____ Supplied data
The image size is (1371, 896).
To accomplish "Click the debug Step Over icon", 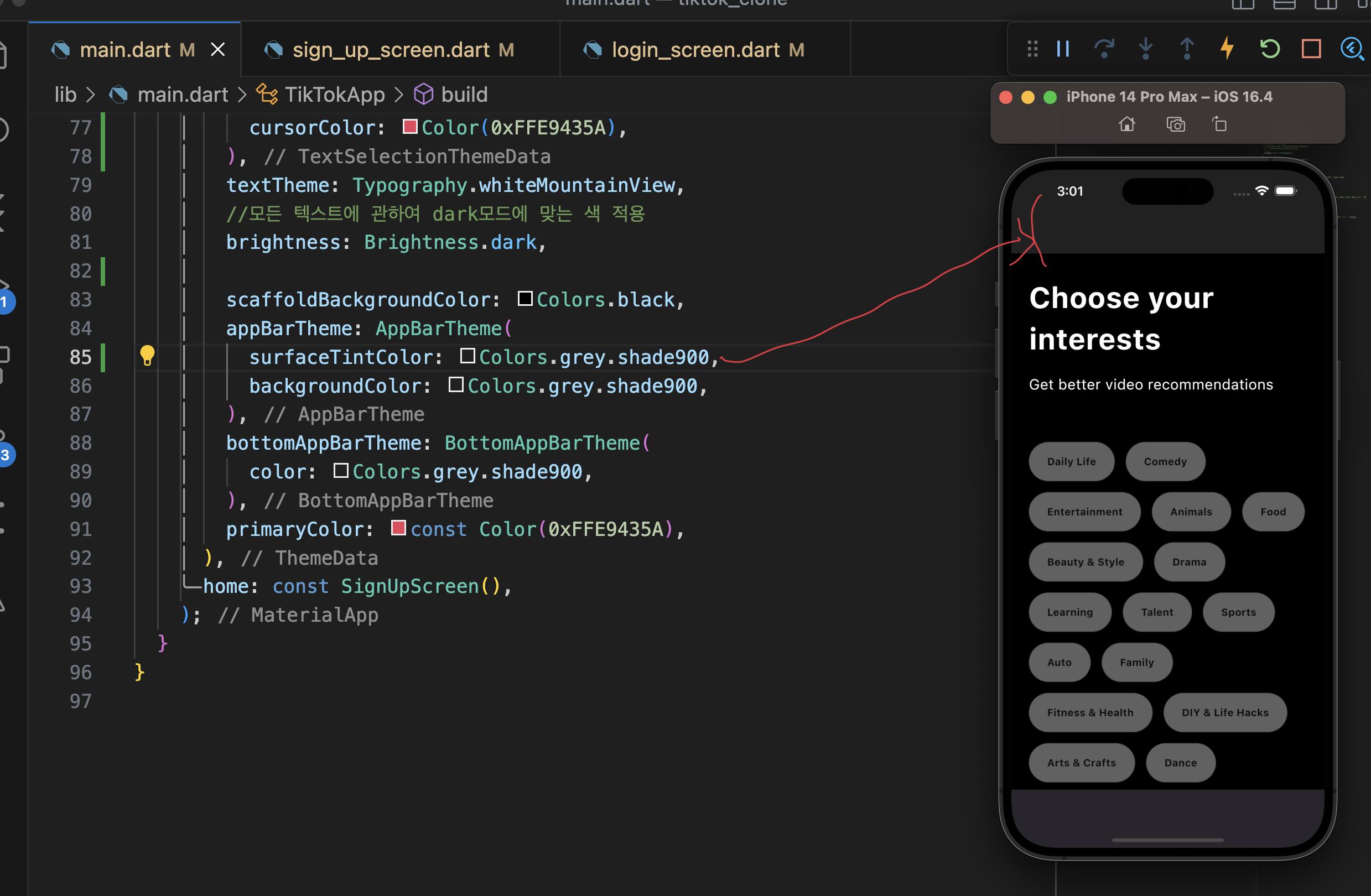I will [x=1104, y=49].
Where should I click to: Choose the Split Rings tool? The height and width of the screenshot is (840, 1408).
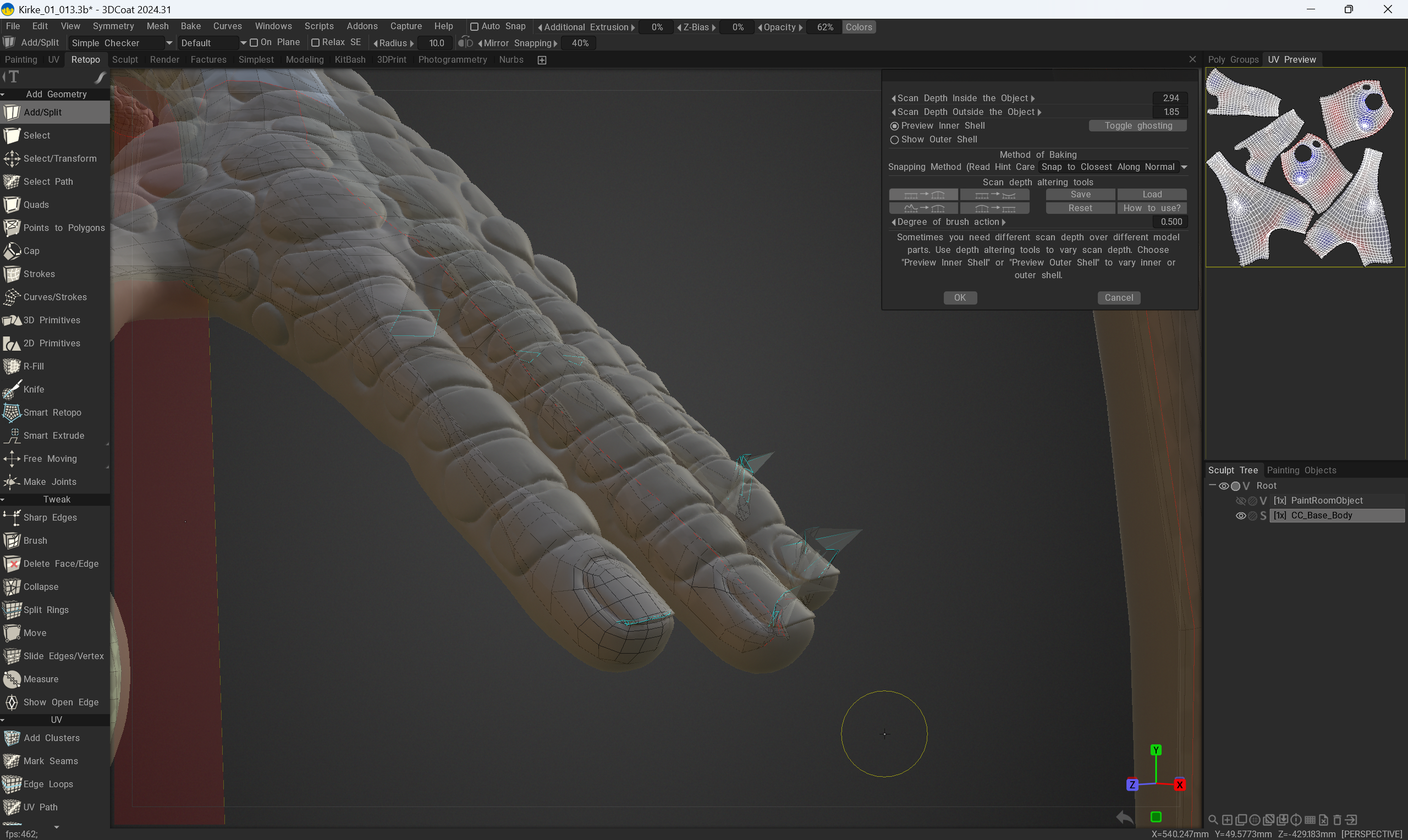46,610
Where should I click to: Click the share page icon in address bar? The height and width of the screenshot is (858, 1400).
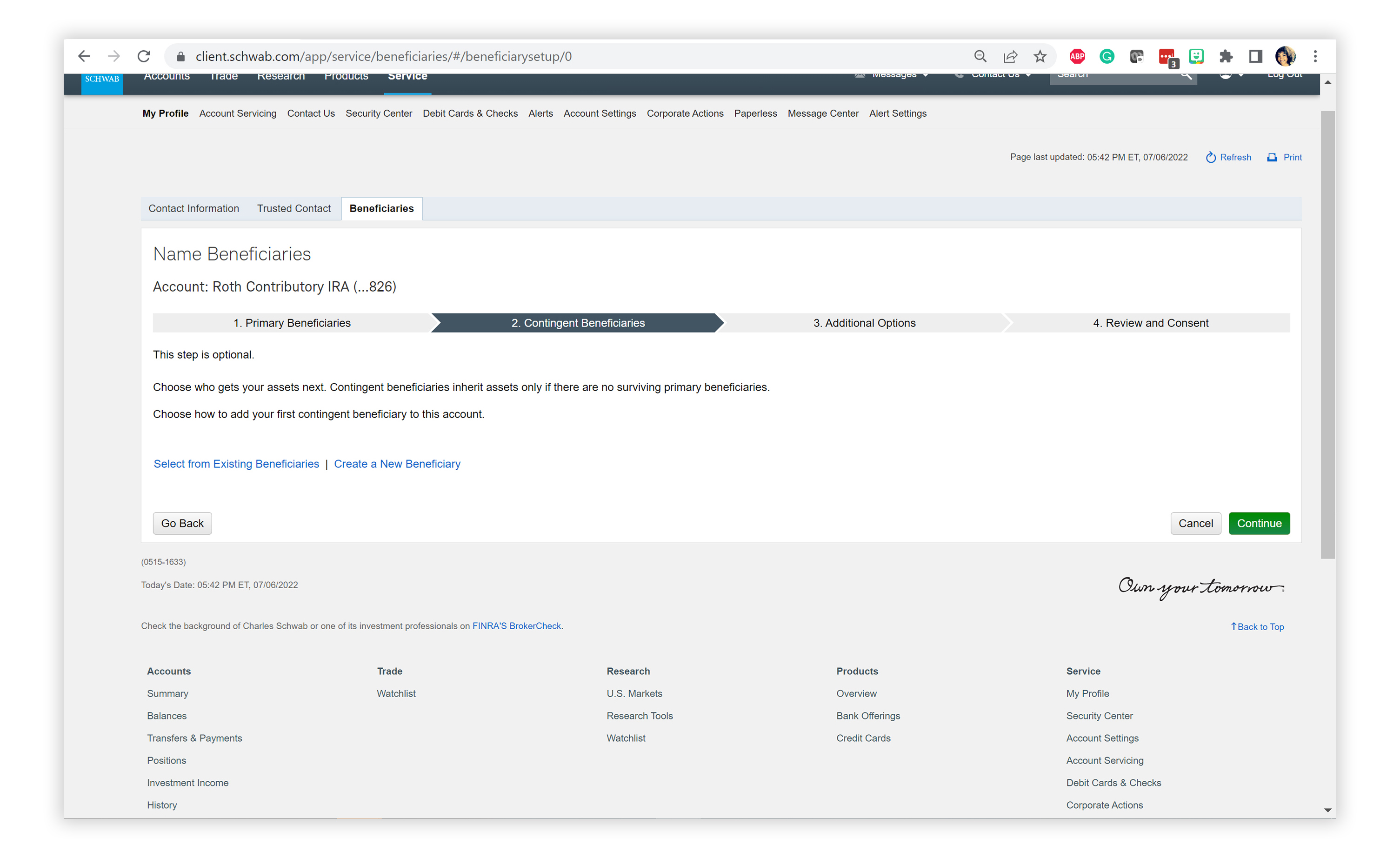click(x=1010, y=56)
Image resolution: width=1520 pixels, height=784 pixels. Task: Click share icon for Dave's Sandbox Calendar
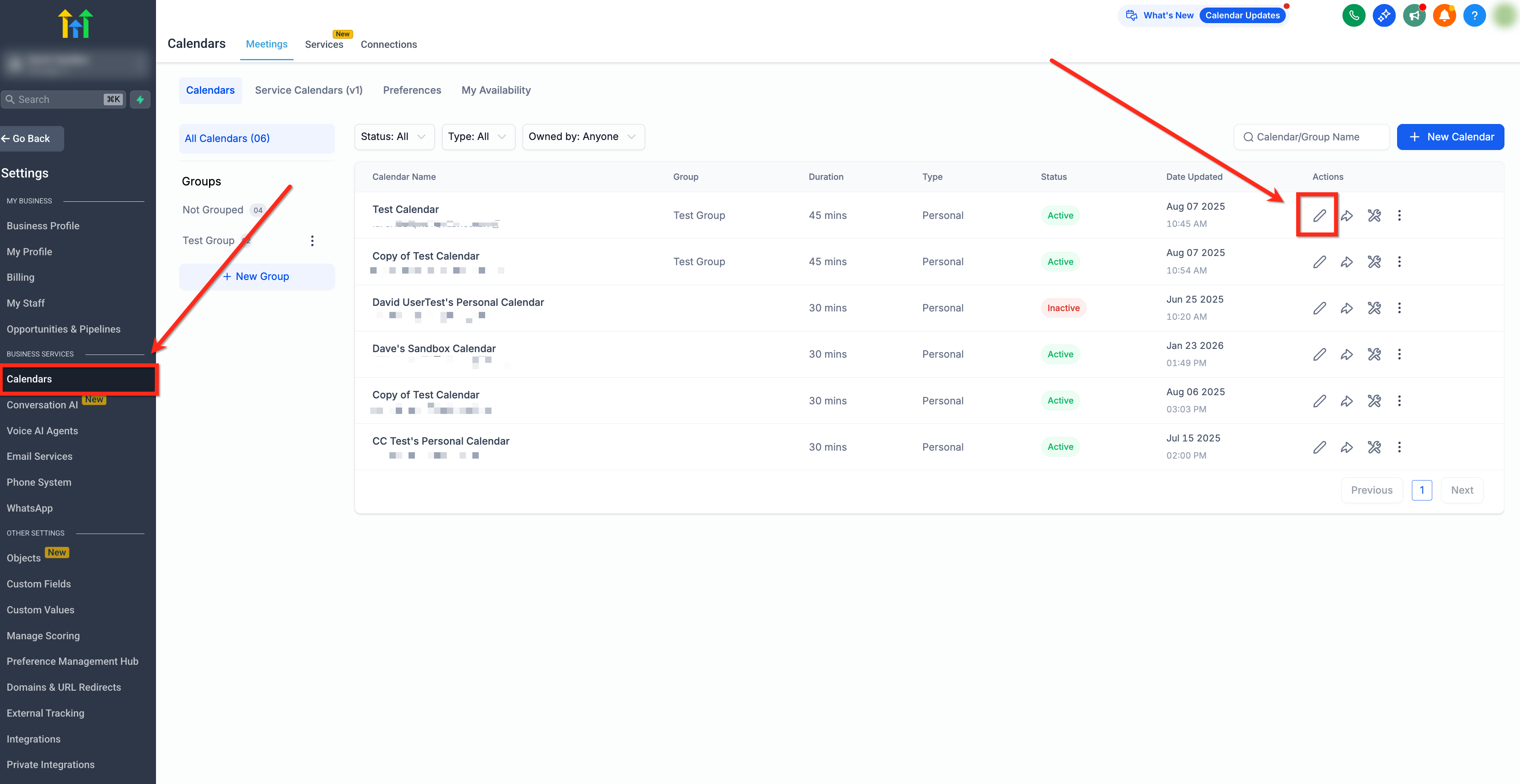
________
#### The task
What are the lines from the one containing "Where should I click to: Click" through the end of the records? Write them out exactly, leaving out the pictures.

#### Completed exercise
Where should I click to: Click the share page icon in address bar? The height and width of the screenshot is (858, 1400).
click(x=1010, y=56)
Image resolution: width=1520 pixels, height=784 pixels. Task: Click share icon for Dave's Sandbox Calendar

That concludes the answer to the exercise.